Exercise input Start Marker

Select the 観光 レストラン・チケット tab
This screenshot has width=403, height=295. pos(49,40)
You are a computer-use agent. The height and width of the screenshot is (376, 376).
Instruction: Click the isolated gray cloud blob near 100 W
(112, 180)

Exercise input End Marker

▸ Aim of the exercise
This exercise requires the entries above to be restated exactly.

▸ Solution
Select the 観光 レストラン・チケット tab
This screenshot has width=403, height=295. pos(49,40)
You are a computer-use agent. The height and width of the screenshot is (376, 376).
Instruction: Click the isolated gray cloud blob near 100 W
(112, 180)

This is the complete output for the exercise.